Additionally, we may need to obtain additional regulatory approval in the U.K. following Brexit. Failure to do so may mean that we will be unable to sell our products in the U.K.

If transplant centers and hospitals cannot obtain adequate reimbursement or funding from governments or third-party payors for purchases of the OCS and additional disposable sets and for costs associated with procedures that use the OCS, our prospects for generating revenue and achieving profitability will suffer materially.

Our prospects for generating revenue and achieving profitability depend heavily upon the availability of adequate reimbursement or funding in both the United States and other markets for purchases of the OCS and for organ transplant procedures that use the OCS.

In the United States, Medicare generally reimburses the facilities in which transplant procedures are performed based upon prospectively determined amounts. For hospital inpatient treatment, the Medicare prospective payment generally is determined by the patient’s condition and other patient data and procedures performed during the patient’s hospital stay, using a classification system known as Medicare severity diagnosis-related groups, or MS-DRGs. Prospective rates are adjusted for, among other things, regional differences and whether the hospital is a teaching hospital. Because prospective payments are based on predetermined rates and may be less than a hospital’s actual costs in furnishing care, hospitals have incentives to lower their inpatient operating costs by utilizing products, devices and supplies that will reduce the length of patients’ hospital stays, decrease labor or otherwise lower their costs.

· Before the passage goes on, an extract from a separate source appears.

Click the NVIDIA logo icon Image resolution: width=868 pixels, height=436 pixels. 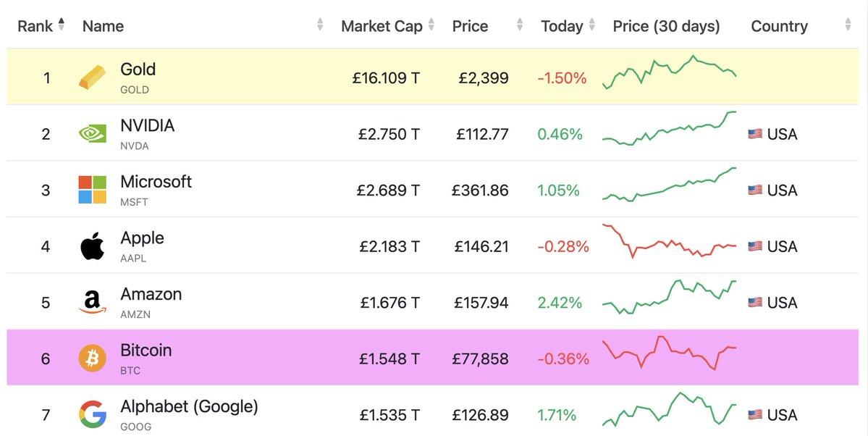point(92,134)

In addition to these MS-DRG-based payments, Medicare reimburses transplant centers for “reasonable and necessary” organ acquisition costs, which are considered “pass-through” costs from the prospective payment system, and are not based on the payments for the applicable MS-DRG. Pass-through organ acquisition costs include services required for the acquisition of an organ, such as tissue typing, organ preservation, transport of organs, donor evaluation and other acquisition costs. The separate payments for these costs are determined on a reasonable cost basis established through the transplant center’s Medicare cost report. During OCS clinical trials, even before the OCS had been approved by the FDA, the Medicare program reimbursed transplant centers for their use of the OCS for lung, heart and liver transplantation. We believe, though cannot be assured, that the costs incurred by transplant centers for the organ-specific OCS Console, OCS Perfusion Sets and OCS Solutions will be classified as organ acquisition costs for which Medicare will provide additional reimbursement. However, Medicare does not reimburse for items determined not to be reasonable and necessary for diagnosis or treatment of an illness or injury. The Centers for Medicare & Medicaid Services, or CMS, and Medicare contractors who administer Medicare around the country have substantial discretion in determining whether the OCS is reasonable and necessary in this context. Either CMS or a Medicare contractor might determine that Medicare will not cover and reimburse for the cost of the OCS in the absence of reliable clinical data evidencing the benefits to patients of the use of the OCS. The data we collect from our prior, ongoing and planned clinical studies and patient registry may not be sufficient for this purpose in a coverage determination by CMS or a Medicare contractor. Accordingly, Medicare might not reimburse transplant centers for all or a portion of the cost of the OCS. We believe that private insurers and other public insurers in the United States generally will follow the coverage and payment policies of Medicare.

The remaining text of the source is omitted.